このままじゃ外に出て来て、私達が襲われるよ!」
「そんな、でも…」
「私がやるから皆は他の部屋に行ってて」
「ごめんね」
と言って数人は部屋を出ていった。
残っている人を見ないようにしつつ、ハムスターにゲージの隙間から包丁を突き刺す。
硬くて少ししか刺さらない。
暴れるハムスターに何度も突き立てるが、少し血が出ている程度だ。
このままではゲージがもたない。
私はゲージを持ち上げ部屋を出た。
「亜季、どこに行くの?」
「お風呂場」
風呂場について、ゲージを水の貯まった浴槽に入れる。
浮いて来ようとするハムスターを、包丁で上から押さえつけながら暫くすると、ハムスターは動かなくなった。
ステータスを獲得しました。
そんな声が聞こえた。
初めはステータスの使い方が分からなかったが、子供の一人がステータスオープンって言えば良いんだよ!と教えてくれた。
子供の遊びに付き合うつもりで言ってみる。
「ステータスオープン」
本当に反応した。
そのあとは子供達とも相談しながら、少しずつステータスを理解していった。
また凶暴化した動物を、モンスターと呼ぶことも子供達に教わった。
こうしてステータスを獲得した私は、入口に寄ってくるモンスターを追い払ったり、足りなくなった物資を集めに行ったりと、自分の出来る事をやっていった。

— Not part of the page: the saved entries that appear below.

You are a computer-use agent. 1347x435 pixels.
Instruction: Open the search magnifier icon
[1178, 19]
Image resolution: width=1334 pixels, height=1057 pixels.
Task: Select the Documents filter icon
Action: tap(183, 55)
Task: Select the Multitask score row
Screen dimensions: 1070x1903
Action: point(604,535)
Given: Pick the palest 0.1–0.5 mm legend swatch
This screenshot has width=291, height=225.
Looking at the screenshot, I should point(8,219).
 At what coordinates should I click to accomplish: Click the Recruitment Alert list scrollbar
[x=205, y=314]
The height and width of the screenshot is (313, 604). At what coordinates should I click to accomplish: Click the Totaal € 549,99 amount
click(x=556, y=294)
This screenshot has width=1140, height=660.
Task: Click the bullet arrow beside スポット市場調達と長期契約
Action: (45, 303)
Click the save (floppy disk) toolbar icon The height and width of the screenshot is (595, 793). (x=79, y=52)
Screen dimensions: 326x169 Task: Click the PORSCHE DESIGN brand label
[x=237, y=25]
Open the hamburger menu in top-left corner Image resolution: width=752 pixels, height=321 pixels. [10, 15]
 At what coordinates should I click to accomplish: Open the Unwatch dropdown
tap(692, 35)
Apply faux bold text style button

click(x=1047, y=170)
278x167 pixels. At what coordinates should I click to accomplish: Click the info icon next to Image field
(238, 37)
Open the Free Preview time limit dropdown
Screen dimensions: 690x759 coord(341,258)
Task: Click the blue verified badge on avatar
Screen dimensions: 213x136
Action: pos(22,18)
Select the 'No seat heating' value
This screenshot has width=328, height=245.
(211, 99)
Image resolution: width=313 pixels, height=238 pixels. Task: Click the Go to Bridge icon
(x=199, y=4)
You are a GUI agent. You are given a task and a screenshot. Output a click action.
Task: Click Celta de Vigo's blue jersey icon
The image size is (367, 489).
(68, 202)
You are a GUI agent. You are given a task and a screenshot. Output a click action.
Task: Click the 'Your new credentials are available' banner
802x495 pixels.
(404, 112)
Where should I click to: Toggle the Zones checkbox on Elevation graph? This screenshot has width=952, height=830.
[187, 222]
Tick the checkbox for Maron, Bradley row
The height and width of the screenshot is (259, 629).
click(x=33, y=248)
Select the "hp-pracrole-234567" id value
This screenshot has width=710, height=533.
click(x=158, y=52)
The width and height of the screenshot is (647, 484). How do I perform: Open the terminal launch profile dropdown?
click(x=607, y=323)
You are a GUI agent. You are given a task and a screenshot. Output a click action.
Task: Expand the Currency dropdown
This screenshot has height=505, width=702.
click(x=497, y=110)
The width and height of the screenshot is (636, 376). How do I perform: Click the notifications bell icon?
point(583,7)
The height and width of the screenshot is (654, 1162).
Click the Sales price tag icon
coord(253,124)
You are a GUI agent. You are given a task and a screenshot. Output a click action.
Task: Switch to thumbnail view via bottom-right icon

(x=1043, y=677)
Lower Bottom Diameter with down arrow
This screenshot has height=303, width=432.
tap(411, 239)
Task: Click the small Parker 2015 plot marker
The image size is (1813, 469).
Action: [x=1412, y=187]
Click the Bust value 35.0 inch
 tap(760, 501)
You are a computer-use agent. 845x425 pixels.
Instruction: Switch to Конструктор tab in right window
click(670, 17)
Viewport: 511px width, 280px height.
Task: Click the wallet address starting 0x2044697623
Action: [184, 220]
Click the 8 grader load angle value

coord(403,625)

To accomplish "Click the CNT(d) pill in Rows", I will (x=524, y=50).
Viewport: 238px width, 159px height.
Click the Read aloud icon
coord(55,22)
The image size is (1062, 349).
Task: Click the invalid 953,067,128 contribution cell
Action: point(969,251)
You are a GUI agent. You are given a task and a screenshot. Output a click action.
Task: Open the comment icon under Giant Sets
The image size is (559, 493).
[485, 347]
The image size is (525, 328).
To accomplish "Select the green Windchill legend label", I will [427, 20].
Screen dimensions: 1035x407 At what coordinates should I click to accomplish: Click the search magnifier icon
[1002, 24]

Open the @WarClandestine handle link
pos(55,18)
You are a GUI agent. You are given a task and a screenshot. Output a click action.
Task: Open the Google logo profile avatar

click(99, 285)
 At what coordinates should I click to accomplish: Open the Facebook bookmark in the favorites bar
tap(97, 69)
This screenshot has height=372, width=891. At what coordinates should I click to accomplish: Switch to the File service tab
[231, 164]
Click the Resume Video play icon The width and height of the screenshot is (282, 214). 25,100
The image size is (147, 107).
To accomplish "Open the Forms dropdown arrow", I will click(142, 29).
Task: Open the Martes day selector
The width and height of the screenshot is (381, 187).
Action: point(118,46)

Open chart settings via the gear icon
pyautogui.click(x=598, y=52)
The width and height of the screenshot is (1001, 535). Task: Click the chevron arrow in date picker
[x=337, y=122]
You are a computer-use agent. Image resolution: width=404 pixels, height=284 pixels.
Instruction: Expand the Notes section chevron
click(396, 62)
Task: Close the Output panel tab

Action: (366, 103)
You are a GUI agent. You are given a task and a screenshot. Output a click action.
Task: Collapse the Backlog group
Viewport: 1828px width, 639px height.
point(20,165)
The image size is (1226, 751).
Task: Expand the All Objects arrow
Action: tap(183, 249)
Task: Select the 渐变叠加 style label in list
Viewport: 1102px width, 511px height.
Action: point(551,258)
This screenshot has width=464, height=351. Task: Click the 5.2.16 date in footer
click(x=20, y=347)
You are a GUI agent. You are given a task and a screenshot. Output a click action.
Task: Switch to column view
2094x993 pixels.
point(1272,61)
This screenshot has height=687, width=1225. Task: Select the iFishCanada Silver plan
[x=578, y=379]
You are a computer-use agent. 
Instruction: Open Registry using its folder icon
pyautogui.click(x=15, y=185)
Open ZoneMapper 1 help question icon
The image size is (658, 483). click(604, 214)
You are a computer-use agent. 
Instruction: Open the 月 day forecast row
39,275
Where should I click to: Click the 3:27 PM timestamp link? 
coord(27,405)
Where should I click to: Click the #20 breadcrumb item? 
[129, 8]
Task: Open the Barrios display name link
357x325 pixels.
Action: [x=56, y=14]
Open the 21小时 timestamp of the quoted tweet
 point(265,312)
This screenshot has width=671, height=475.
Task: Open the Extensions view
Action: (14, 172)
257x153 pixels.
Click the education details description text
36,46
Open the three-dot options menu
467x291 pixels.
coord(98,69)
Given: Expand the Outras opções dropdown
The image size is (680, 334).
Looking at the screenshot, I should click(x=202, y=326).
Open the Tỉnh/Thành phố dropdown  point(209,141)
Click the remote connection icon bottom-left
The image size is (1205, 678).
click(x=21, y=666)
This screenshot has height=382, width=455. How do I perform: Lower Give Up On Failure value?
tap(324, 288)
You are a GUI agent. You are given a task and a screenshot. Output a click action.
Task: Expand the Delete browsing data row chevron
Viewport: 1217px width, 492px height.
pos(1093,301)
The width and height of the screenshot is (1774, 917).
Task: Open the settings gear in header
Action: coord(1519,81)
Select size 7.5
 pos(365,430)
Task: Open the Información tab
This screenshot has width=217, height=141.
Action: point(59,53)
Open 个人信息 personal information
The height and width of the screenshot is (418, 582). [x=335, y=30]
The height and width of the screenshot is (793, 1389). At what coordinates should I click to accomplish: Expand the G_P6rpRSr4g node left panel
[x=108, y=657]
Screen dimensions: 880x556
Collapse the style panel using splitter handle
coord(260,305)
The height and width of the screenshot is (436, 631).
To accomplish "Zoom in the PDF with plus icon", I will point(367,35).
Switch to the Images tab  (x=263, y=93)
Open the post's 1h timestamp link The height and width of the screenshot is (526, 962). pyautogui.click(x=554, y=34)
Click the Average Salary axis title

そんな私に入居者のお爺さんが、コレクションの刀をくれた。
とても高価な物らしく断ったが、皆の為に戦ってくれているのだから、このくらいさせて欲しいと言われ、それ以降は使わせて貰っている。
刀の整備のために、クリーンや修復のスキルも取った。
切れ味が悪くなったり折れたりしても、スキルを使うと綺麗な状態に戻るのだ。
そんなある日、あいつらはやって来た。
「おい!若い女は俺達が保護してやるから、出てこい!」
4人の男達が入口の前で叫んでいる。
警察官もいるようだがやめて欲しい。
モンスターが寄ってきたらどうしてくれるのか。
「私達は大丈夫ですので、お引き取り下さい」
私は中から答える。
「市民の安全を守るのが我々の仕事ですので、安心して出てきてください」
警察官?が言った。
市民の安全を守るのなら、若い女以外も守れと言いたい。
物資を回収に出た時に見かけたが、この人達の拠点はラブホテルだ。
何を考えて、そんな所を拠点にしているのか分からないが、とても真っ当な神経をしているとは思えない。
断り続けていると、諦めて帰って行った。
その後もちょくちょくと絡んできたが、全て断る。
威圧的に銃を向けてきたり、実際に発砲してきた事もあるが、ステータスで強化されている私には、問題なく避けることが出来た。
勿論銃弾を見て避けている訳ではなく、危機感知に従い、撃つ瞬間に射線から避けるのだ。
ここまでされたら仕返しするか、とも考えたが、人を傷つける勇気は持てなかった。
日々嫌がらせがエスカレートしていき、近場で物資を回収出来ていた店の商品を、全て持ち去られたりもしている。
このままでは、皆が食べていけなくなる。
食料の備蓄も少なくなってきてしまい、私は離れた場所に回収に行く決断をする。
皆にその事を伝えると、危険だと止められる。
このままでは皆、餓死してしまうからと説得して、他にも何人か同行する事を条件に承諾してもらう。
日帰りで行ける距離ではないので、同行をしてくれるのは正直助かる。
一人では、夜に寝ることも出来ないだろうから。
その後も色々と話し合い、体力もあるだろうからと、若い女性3名が同行する事となった。
夜は2人ずつ交代で、見張りをする事も決まった。
皆から気を付けてね、との見送りの言葉をもらい、老人ホームを後にする。
今回は県境を越えて、隣の県まで物資を回収に向かった。